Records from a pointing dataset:
________________________

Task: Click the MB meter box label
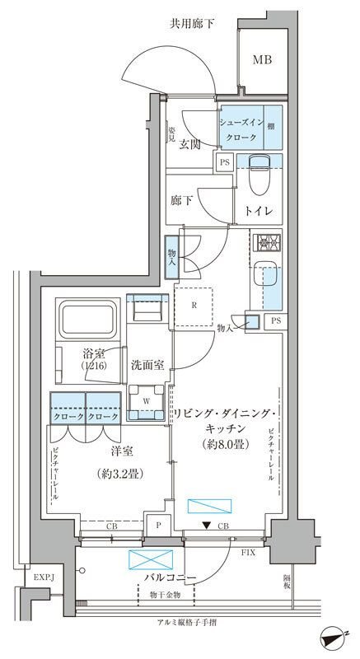coord(263,59)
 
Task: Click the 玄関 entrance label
coord(193,146)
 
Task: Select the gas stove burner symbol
coord(269,242)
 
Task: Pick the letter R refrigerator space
coord(194,304)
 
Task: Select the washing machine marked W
coord(146,401)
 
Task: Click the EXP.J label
coord(43,578)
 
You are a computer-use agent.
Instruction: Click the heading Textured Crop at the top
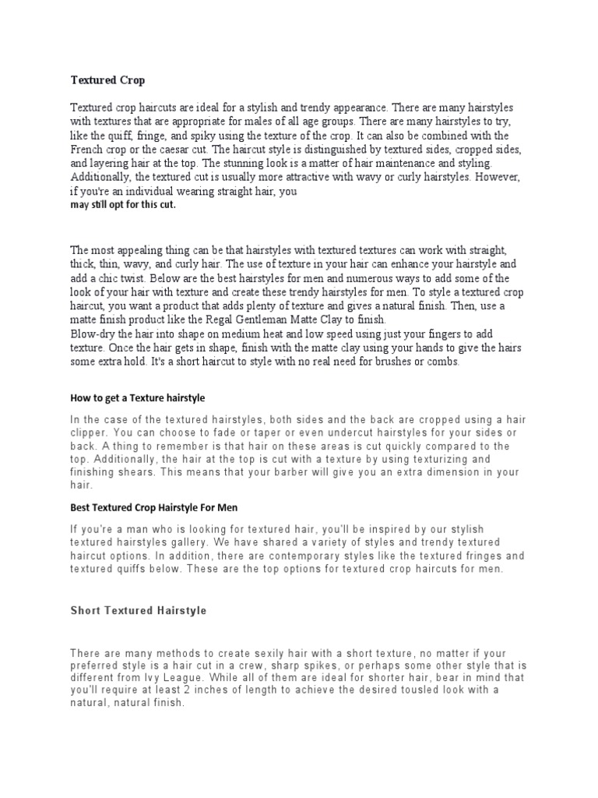click(107, 80)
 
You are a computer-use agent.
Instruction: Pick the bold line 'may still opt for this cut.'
click(123, 205)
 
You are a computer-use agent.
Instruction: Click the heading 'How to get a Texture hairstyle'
click(137, 398)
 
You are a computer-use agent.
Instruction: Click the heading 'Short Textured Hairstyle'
click(139, 611)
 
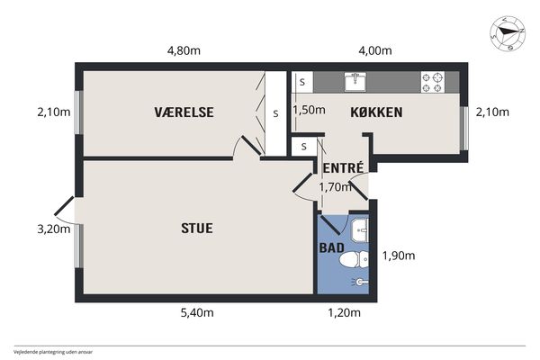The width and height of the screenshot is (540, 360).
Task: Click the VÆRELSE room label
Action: (x=184, y=112)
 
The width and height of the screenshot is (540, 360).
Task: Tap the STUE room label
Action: (x=197, y=228)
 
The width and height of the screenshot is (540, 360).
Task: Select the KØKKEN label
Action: (x=376, y=112)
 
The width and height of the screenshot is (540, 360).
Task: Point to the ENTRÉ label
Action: (x=343, y=167)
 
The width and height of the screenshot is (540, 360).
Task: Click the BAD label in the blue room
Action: (x=331, y=248)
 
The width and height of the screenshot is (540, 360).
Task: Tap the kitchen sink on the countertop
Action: (x=356, y=82)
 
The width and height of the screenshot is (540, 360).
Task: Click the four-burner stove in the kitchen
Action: (x=433, y=82)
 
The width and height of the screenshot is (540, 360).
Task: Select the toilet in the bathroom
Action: (x=354, y=259)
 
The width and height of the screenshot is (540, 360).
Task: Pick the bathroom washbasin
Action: (x=359, y=230)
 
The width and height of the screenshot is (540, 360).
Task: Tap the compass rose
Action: (x=508, y=33)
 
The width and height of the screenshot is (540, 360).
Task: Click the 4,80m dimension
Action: (x=184, y=50)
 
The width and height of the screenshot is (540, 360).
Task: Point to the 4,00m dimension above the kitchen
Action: (x=375, y=50)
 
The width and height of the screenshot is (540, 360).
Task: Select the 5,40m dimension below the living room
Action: (x=197, y=312)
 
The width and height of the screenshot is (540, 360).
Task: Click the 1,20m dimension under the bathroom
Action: (x=344, y=312)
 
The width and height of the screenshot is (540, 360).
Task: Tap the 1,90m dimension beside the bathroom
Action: (x=399, y=256)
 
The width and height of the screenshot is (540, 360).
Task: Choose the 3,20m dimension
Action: (x=54, y=229)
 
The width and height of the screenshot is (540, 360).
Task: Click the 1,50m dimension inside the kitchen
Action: (x=309, y=110)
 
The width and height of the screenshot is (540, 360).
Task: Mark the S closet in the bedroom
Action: (x=276, y=113)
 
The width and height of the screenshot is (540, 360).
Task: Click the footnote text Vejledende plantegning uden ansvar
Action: (x=53, y=352)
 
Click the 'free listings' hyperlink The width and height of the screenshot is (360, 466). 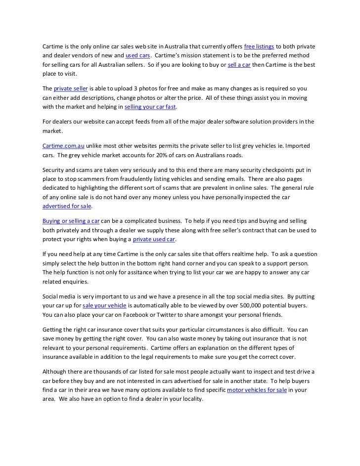click(x=259, y=47)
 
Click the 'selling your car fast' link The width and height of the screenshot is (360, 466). click(x=150, y=107)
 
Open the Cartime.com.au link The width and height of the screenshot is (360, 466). click(x=63, y=145)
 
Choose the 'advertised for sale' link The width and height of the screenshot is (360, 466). click(x=67, y=206)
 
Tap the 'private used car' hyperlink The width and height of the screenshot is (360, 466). click(x=154, y=240)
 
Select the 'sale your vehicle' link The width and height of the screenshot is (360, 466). click(x=105, y=305)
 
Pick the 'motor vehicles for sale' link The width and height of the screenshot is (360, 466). click(x=257, y=390)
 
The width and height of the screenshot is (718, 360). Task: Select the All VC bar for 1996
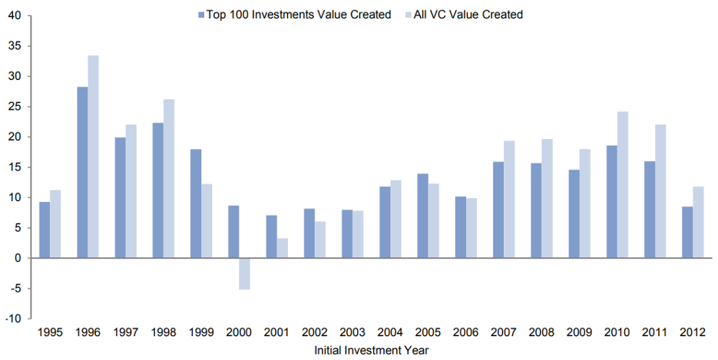pos(94,157)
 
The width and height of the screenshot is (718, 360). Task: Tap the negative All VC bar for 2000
pos(245,273)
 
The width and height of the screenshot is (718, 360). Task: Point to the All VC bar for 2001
pos(283,249)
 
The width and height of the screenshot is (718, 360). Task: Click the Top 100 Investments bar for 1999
pos(196,203)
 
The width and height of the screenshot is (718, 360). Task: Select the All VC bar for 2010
pos(622,185)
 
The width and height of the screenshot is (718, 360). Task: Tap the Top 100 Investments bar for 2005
pos(422,216)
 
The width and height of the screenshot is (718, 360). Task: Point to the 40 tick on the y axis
pos(16,15)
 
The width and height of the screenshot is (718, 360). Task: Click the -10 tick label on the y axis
pos(15,319)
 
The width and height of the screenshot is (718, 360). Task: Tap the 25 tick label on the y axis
pos(16,107)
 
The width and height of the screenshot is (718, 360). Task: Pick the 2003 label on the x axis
pos(352,334)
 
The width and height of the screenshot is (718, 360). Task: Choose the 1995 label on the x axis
pos(50,334)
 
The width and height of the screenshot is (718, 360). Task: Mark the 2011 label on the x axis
pos(655,334)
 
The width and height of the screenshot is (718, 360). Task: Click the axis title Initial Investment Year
pos(371,350)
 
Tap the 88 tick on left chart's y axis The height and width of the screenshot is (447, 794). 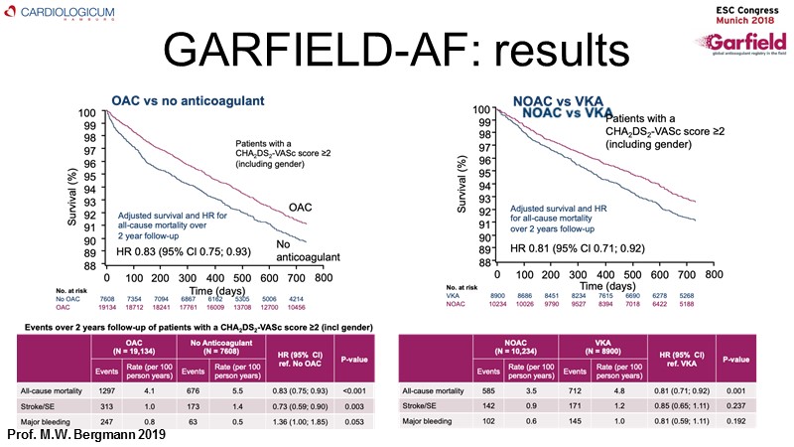(x=89, y=265)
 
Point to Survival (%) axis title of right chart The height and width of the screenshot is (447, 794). (x=463, y=189)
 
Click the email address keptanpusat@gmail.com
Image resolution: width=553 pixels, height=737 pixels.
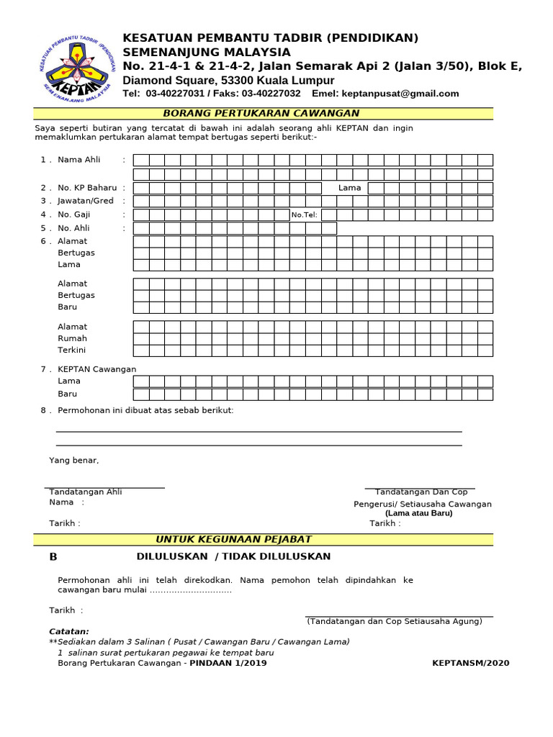(401, 94)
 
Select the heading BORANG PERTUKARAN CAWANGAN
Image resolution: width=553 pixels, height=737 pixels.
(261, 114)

________________________

# Given request:
Substitute "Combined VC" for "All VC" and write out again the records from the line with "bar for 2000" up to and including the line with "pos(283,249)", leaving everything else unchanged.

# Answer in full:
The width and height of the screenshot is (718, 360). Task: Tap the negative Combined VC bar for 2000
pos(245,273)
 
The width and height of the screenshot is (718, 360). Task: Point to the Combined VC bar for 2001
pos(283,249)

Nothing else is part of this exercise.